Let $$ c_n = \sum_{r=0}^n (-1)^r \sqrt{\binom{n}{r}}. $$ It is clear that $c_n = 0$ if $n$ is odd. Remarkably, it appears that despite the huge positive and negative contributions in the sum defining $c_{2m}$, the sequence $(c_{2m})$ may be very well behaved.
Is $c_n > 0$ for all even $n$?
An affirmative answer will imply that the function $F(x) = \sum_{n=0}^\infty x^n/\sqrt{n!}$ is always strictly positive, thereby answering this earlier questionearlier question.
Numerical computation using Magma shows that $c_n > 0$ if $n$ is even and $n \le 2000$. To give some illustrative values, $c_{100} = 0.077737 \ldots$, $c_{1000} = 0.019880 \ldots $ and $c_{2000} = 0.013317 \ldots$.
A comment by Mark Sapir on the earlier question suggests a stronger result might hold.
Is $c_{n} > c_{n+2} > 0$ for all even $n$?
I have checked that this is the case for all even $n \le 2000$.

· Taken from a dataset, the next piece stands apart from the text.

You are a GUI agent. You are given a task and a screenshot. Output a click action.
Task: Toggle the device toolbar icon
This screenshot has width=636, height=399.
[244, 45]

It is very natural to ask what happens if we replace $\sqrt{\binom{n}{r}}$ with $\binom{n}{r}^\alpha$ for $\alpha \in (0,1)$. For $n\le 250$ the generalized version of the conjecture continues to hold if $\alpha = k/10$ where $k \in \mathbf{N}$ and $k \le 9$. Of course when $\alpha = 1$ we have $c_n = 0$ for all $n$, so, as David Speyer remarked in a comment on the earlier question, there is a good reason for the cancellation in this case.